Written by Kevin Beaumont on September 19, 2010 – 12:05 pmView Comments

The opening shot of I’m Still Here , one of the Phoenix siblings swimming in Panama, is shot on location in Hawaii with actors. The final image of a bearded, overweight and broken Joaquin Phoenix sinking into the  water is also shot on location. Cue his name appearing on screen to a black background – “JOAQUIN PHOENIX” – followed by “I’M STILL HERE”.

This film is not a hoax – it is a film written and directed by Joaquin Phoenix and Casey Affleck where a fictional tale of Joaquin breaking down and descending into a spiral of drugs and self-destruction is designed to challenge the viewer and entertainment industry as a whole. To call it a hoax or a fake is dismissing a fantastic and strange movie experience.

Director Casey Affleck wanted people to go into the film thinking it was entirely real, which I believe is the only real mis-step here. Whilst the pretence was necessary during production to keep people guessing, by the time the film was released it held back publicity for the movie – and if you truly believe the movie is real, I think it forces the audience into a darker place.

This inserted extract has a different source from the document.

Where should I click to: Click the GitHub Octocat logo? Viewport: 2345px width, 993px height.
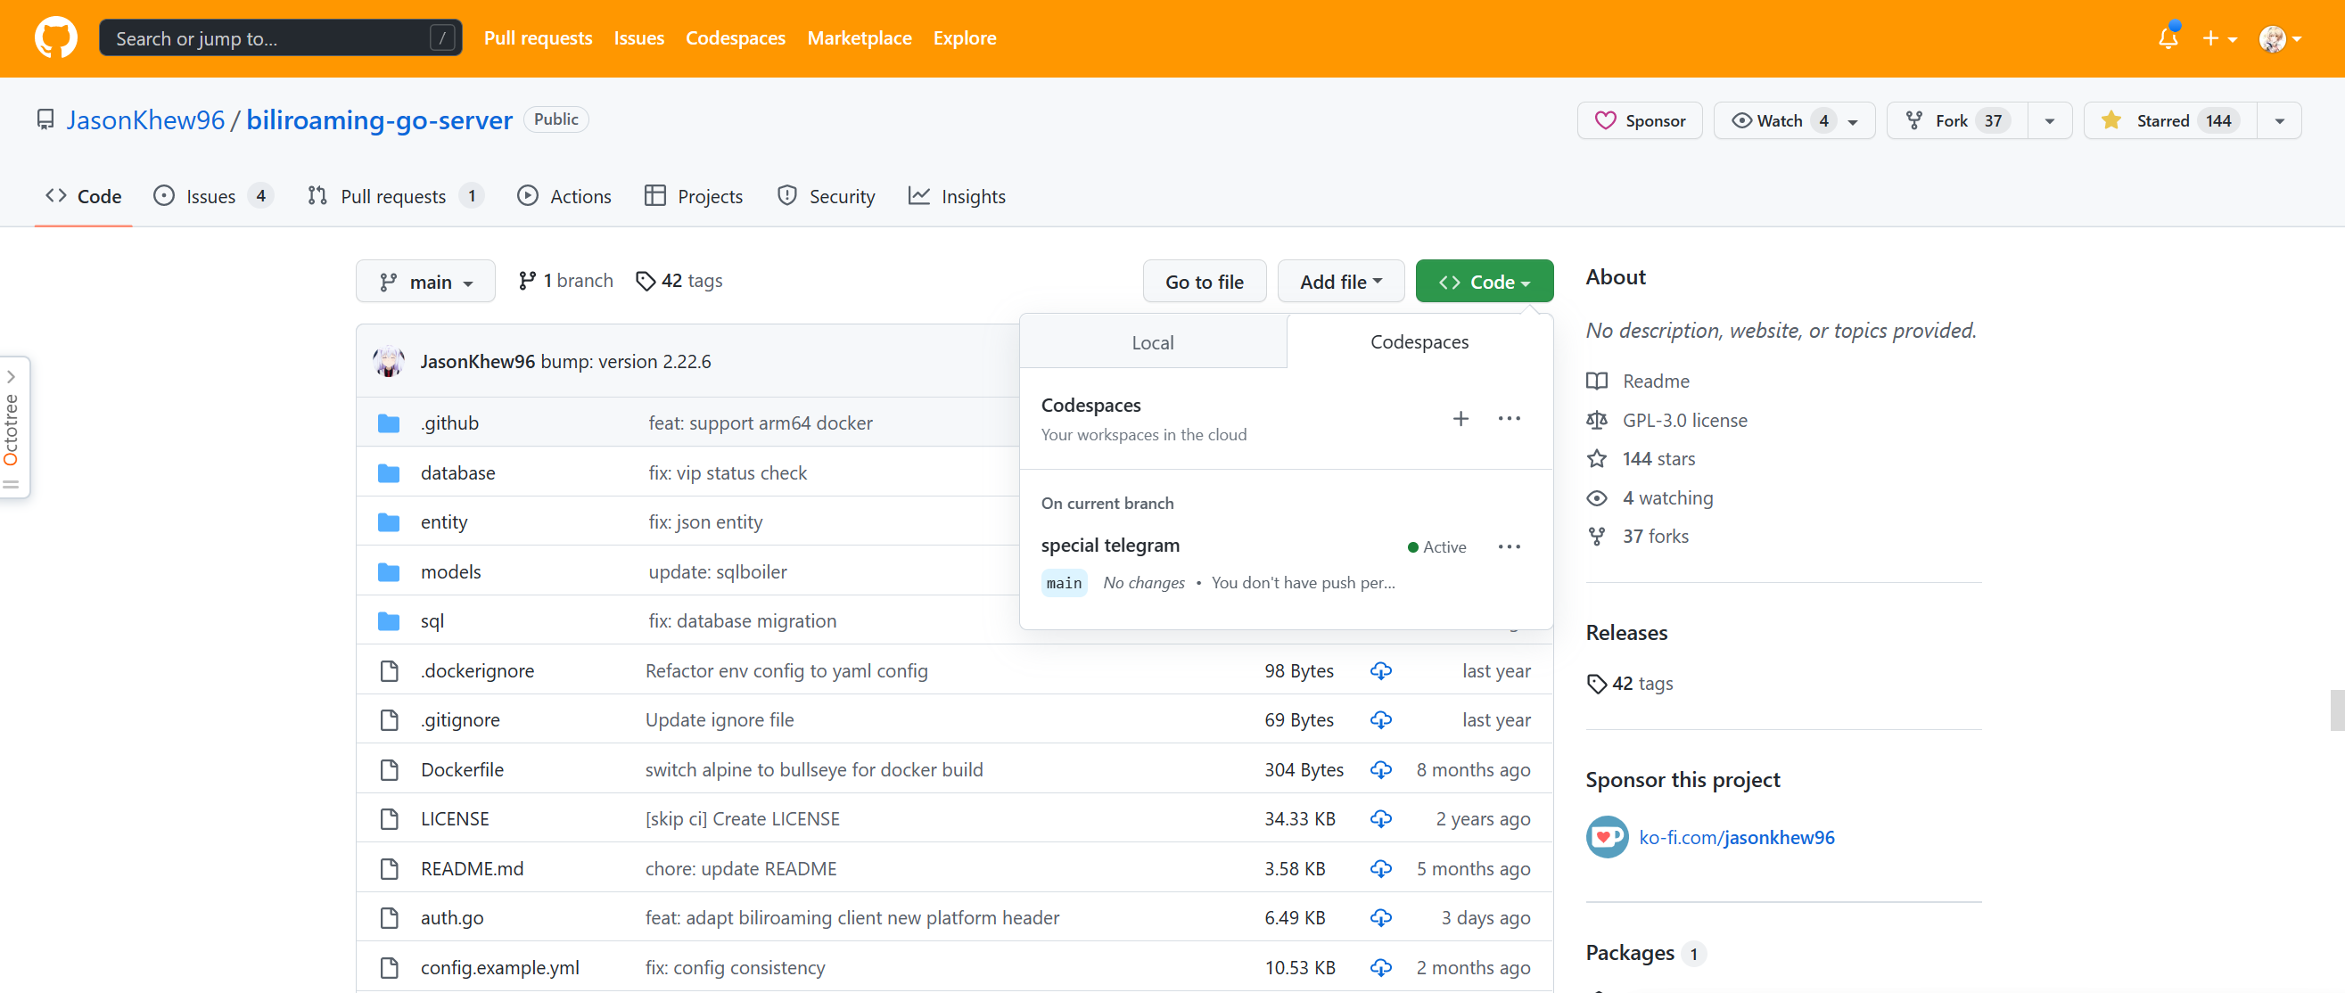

The movie documents the life of “JP” – Phoenix’s ‘rapper’ name – from September 2008 into early 2009, as he publicly quit acting to pursue a career in hip-hop music.  During this time he also quits shaving, takes a lot of drugs, and desperately struggles to be somebody in the music industry when he has no talent whatsoever.

I enjoyed the movie for several reasons.  For one, Joaquin is such a good actor here I had real issues remembering that what I was watching was only an act.  He completely immerses himself in the role, which makes for some heartbreaking scenes.  The other stand out ingredient is that at no point during the journey do his publicist, manager or actor friends question what he is doing to his career or himself.  In one key scene, Sean “P Diddy” Combs — finally listening to his music after being pursued all film — gently tries to tell JP he wouldn’t produce his tracks.  At no point during the movie does anybody tell him he’s doing the wrong thing; they just stand back and let it happen, and in the case of the various interview appearances documented through the film (and on Youtube) people simply laugh at his face.

Over the space of 7 months, JP puts on several stone of weight – there are some shirtless scenes here Hollywood wouldn’t approve of – publicly destroys his career to the mockery of people online (which is documented in the film), descends into drugs and begins to lose his  grasp on mental health.

At the end of the film, he travels to see his dad, who sits in silence smoking – almost a mirror image of JP.  He then walks into a river and over the space of several minutes submerges under water.

In some ways, this film is the anti-Borat.  Whilst that movie relied on heavily scripted situations – up to 95% of lines were written in advance, claim the Borat writers — its humour lay in making fun of other people.  I’m Still Here‘s humour — and it is, at times, hilarious — sits with making fun of JP, and occasionally destroying the audience expectations of him being an Oscar nominee actor and generally famous person.

But this movie isn’t about the funny.  It’s not really about fame.  It’s designed to turn the camera back on the audience, and because it succeeds,  it will never be commercially successful. It’s about somebody destroying themselves, and how appalling and horrible it is to witness – and how as humans we rarely do anything about it other than watch and laugh.  It is a movie about the dark side of human nature, but JP isn’t the only bearded monster in the theatre.